### Text
-=-=-=-=-

PRELOAD (1 cycle): rd_en=1, clr_in=1. The SRAM sees rd_addr=0 with oe=1
and will output data[0] on the next cycle. clr_in=1 enters gemm’s delay lines —
it will reach PE(i,j) after i+j cycles, exactly when that PE’s first valid data arrives.
RUNNING (K cycles): valid_in=1, rd_en=1 for cycles 0..K-2, rd_en=0 on cycle
K-1 (last beat). The final rd_en=0 forces the SRAM to capture zero at the last
RUNNING posedge, so DRAIN cycle 0’s SRAM output is zero — no extra beat accumulates.
DRAIN (MIN_GAP cycles): valid_in=0. Wavefront drains. flip_en pulses on
gap_cnt=0 (first drain cycle) so the host can immediately start loading the new shadow
bank for the next tile. The host load window is T_tile = K + MIN_GAP cycles.
CAPTURE_WAIT: waits for done from gemm. done is a registered output inside
gemm, so it arrives 1-2 cycles after DRAIN ends. The FSM spins here until done=1.
CAPTURE (1 cycle): asserts out_we. This is delayed 1 cycle in the wrapper
(out_we_r) so output_buf sees the stable gemm.c_out value.
WRITEBACK (1 cycle): pulses tile_done. Returns to PRELOAD (next tile) or IDLE.
rd_addr is combinational
rd_addr is a combinational output (not registered), so the SRAM sees the address
immediately. Combined with 1-cycle SRAM latency:
PRELOAD state: rd_addr = 0 → SRAM output = data[0] arrives RUNNING cy0
RUNNING cy0: rd_addr = 1 → data[1] arrives RUNNING cy1
RUNNING cy1: rd_addr = 2 → data[2] arrives RUNNING cy2
RUNNING cy2: rd_en = 0 → SRAM output = 0 arrives DRAIN cy0
This gives exactly K beats of valid data to PE(0,0), zero otherwise.
gemm_wrapper
Top-level. Instantiates all of the above plus gemm. No logic — just wiring and two
pipeline registers.
out_we_r / out_acc_r / out_flush_r: registered 1 cycle from ctrl outputs.
gemm.c_out is a register that latches acc[] when done=1. The ctrl asserts out_we
in CAPTURE at the same posedge that gemm.c_out latches — so output_buf would capture
the pre-latch value. Delaying the write controls by 1 cycle fixes this.
Timing Diagram (M=N=K=3, T_tile=7, MIN_GAP=4)

-=-=-=-=-

### Data lines
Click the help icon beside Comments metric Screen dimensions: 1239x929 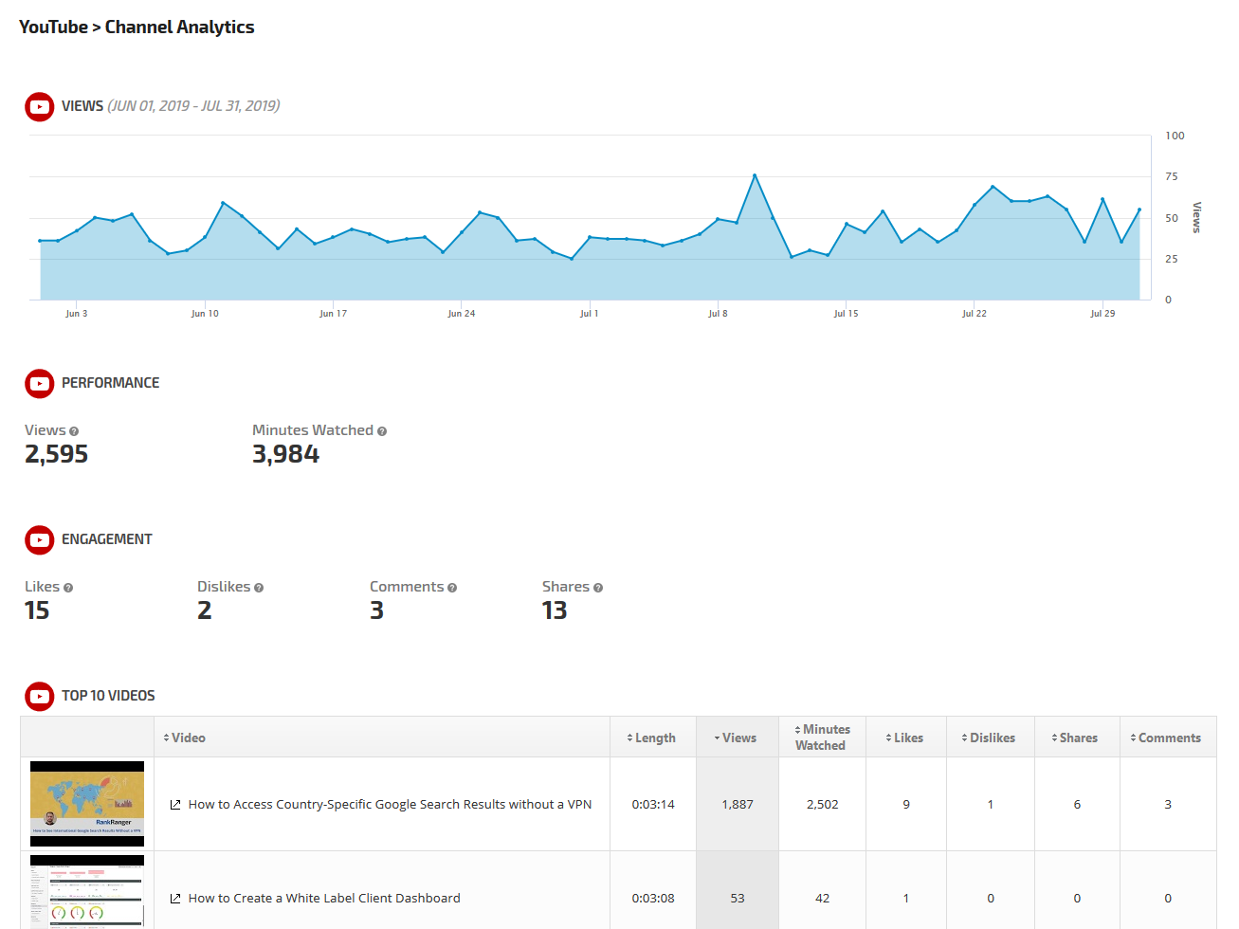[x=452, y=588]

-=-=-=-=-

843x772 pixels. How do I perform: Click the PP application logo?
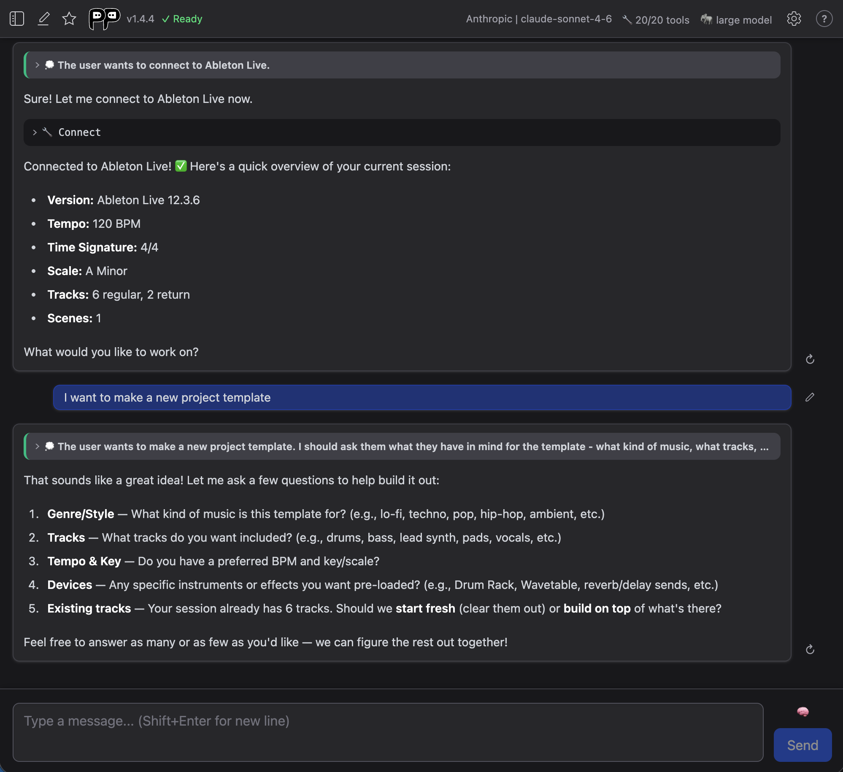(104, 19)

-=-=-=-=-

### What is asked
A) In the GEMM controller text, how many cycles long is the host load window?
B) List every FSM state that the GEMM controller text describes under its own heading, in the order it gives them.
C) Carry on the GEMM controller text from its last line.

### Results of the tasks
A) The host load window is T_tile = K + MIN_GAP cycles.

B) PRELOAD, RUNNING, DRAIN, CAPTURE_WAIT, CAPTURE, WRITEBACK

C)
Cycle: 0 1 2 3 4 5 6 7 8 ... 14 15
State: FLIP_INIT PRE RUN0 RUN1 RUN2 DRN0 DRN1 DRN2 DRN3 CAP WB
rd_en: 0 1 1 1 0 0 0 0 0 0 0
rd_addr:0 0 1 2 0 0 0 0 0 0 0
SRAM: 0 d[0] d[1] d[2] 0 0 0 0
↑ ↑ ↑ ↑
│ │ │ └─ SRAM captures 0 (rd_en=0 at posedge)
└─────┴─────┴─ K=3 valid beats to PE(0,0)
valid_in: 0 0 1 1 1 0 0 0 0
clr_in: 0 1 0 0 0 0 0 0 0
↑
└─ clr_in enters gemm delay lines here.
PE(0,0) clears in PRELOAD cy (delay=0).
PE(1,1) clears at RUNNING cy1 (delay=2).
PE(2,2) clears at DRAIN cy2 (delay=4).
flip_en: 1 0 0 0 0 1 0 0 0
↑ ↑
└─ tile-0: shadow→active│
└─ tile-0 DRAIN: swap for tile-1
Host load window opens here ─────►
done (from gemm): ←── rises here
│
out_we_r: 0 0 0 0 0 0 0 0 0 0 1
c_out_valid: 1
Host load window (K + MIN_GAP = 7 cycles between flip_en pulses). The host must write K words into the shadow bank within this window. At K=3, SRAM_DEPTH=8, this is comfortable at any reasonable memory bandwidth.
Ping-Pong Handshake
Tile 0 Tile 1 Tile 2
─────── ─────── ───────
Bank1: [active: data0] [shadow: data2 loading] [active: data2]
Bank0: [shadow: data1 loading] [active: data1] [shadow: data3 loading]
flip_en=1 (FLIP_INIT) flip_en=1 (DRAIN cy0) flip_en=1 (DRAIN cy0)
bank_sel: 0→1 bank_sel: 1→0 bank_sel: 0→1
Host: load bank1 before start │ load bank0 in DRAIN │ load bank1 in DRAIN
The host detects the bank flip by watching bank_sel_a toggle. Every time it toggles,
the shadow bank is freshly available for the next tile’s data.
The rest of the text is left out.